The mistakes with many so called value investors is that they data mine and pick some unknown obscure stocks and think they they have found some great businesses. I am afraid that most investors will be disappointed by how most of these picks never fulfill their so call potentials. Many are simply ugly ducklings that will never turn to swans. They are never swans in the first place. Some of these stocks move up during the bull run but crash back to where they started from. All this while not paying or paying very little dividends. So these value investors may feel that all that they learn and practice are wrong. Some will point out the mistakes of these investors to show this method is wrong.

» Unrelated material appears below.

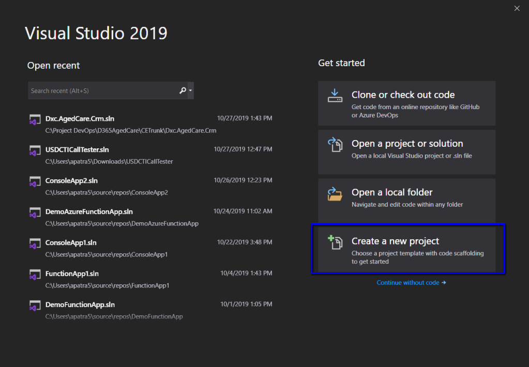Image resolution: width=529 pixels, height=367 pixels.
Task: Select Open a project or solution title
Action: click(407, 144)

But it is not the method thats at fault but the practitioners themselves.

In fact investors just need to pick a few tried and trusted busineses when they are available at a great price. Put plenty of money in them and stick with them. And if you have picked them correctly, your job is almost done. If you have picked those trusted names when they were selling at a discount, the dividends they pay today may range from 10% to 50% of your initial buying price and maybe 5 to 20% of your average price. And over the last few years, dividends collected and reinvested ( thus generating new dividends ) can be more than 100% of the initial investments. So, even today, in a bear market, the dividends these investors collect in a single year can beat what many other investors make during the last phase of the bull run.

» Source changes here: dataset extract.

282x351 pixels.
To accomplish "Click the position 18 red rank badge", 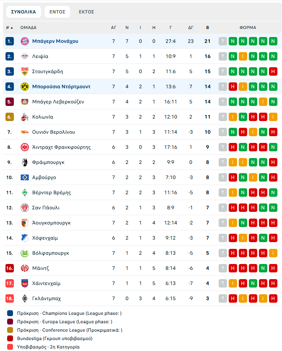I will point(10,298).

But many so called value investors try too hard, when what they are looking for are just in front of them. They pick some obscure names instead of trusted names. Some manage to see whats in front but never have the conviction to put ALL ( I do not mean margin or contra ) but only invest in drips and drabs. The opportunity is thus lost when you just put in 3,5, or 8 percent of your available funds. But your available funds are probably 30 to 50 percent of your total net worth as many have residential properties. This means many invest less than 5 percent of thier net worth. And when the next cycle comes around , the same mistakes are repeated. Worse, many bought too little and sell too soon. Two mistakes in this instance, not one. Many times you read in the papers on Sunday when investors sounded impressive by recounting their best investments...85 pct, 135 pct or 200 pct in this stock, in that stock......but most of the time their so called BEST investmnets is only 1 to 2 pct of their actual net worth !!! At times even less.

I sounded like I am against small caps, unproven companies. On the contrary, I am not. I own small caps but I do not datamine and buy a chunk of small caps. Just a couple but buy a lot and keep adding. I buy them when the big caps are not cheap ( not price wise but valuation wise as $18 can still be cheap and 1 cent can be ridiculously expensive ) anymore. But you have to do much more work. You must be really good at reading between the lines when checking their financial statements. You have to check their businesses from time to time. Like visiting the shops, checking the supermarkets, talking to suppliers,vendors, employees……always kicking those the tyres.

One forumer here is very good at doing both. You will notice that he almost always stick to local companies, where corporate governance is less of an issue ( I say less not NO, but because these companies are here, we can weed out those we think are suspect ). These local small caps can also be checked upon easily. I don’t think he has recommended too many CHINA type of stocks. In fact he had warned forumers many times of companies with dubious managements.

So investing is simple but not easy. Picking a good business, buy a lot at a low price and hold on to it for dear life is not easy. Few can do ALL 3 of the above. And yes it can be done in Singapore with Singapore stocks. Not some of those funny names but those names that have been around for a long time. It is much simpler.
Finding a Raffles Education is beyond me but fortunately there are many familiar names. And over the years, they are available at discounts from time to time.

Please note that this is NOT to critisize other investing methods or to convince others to switch to the simple way of investing.
Rather , I am preeching to those new converts like Musicwhiz. To encourage them that it CAN be done here and there's nothing wrong with this method.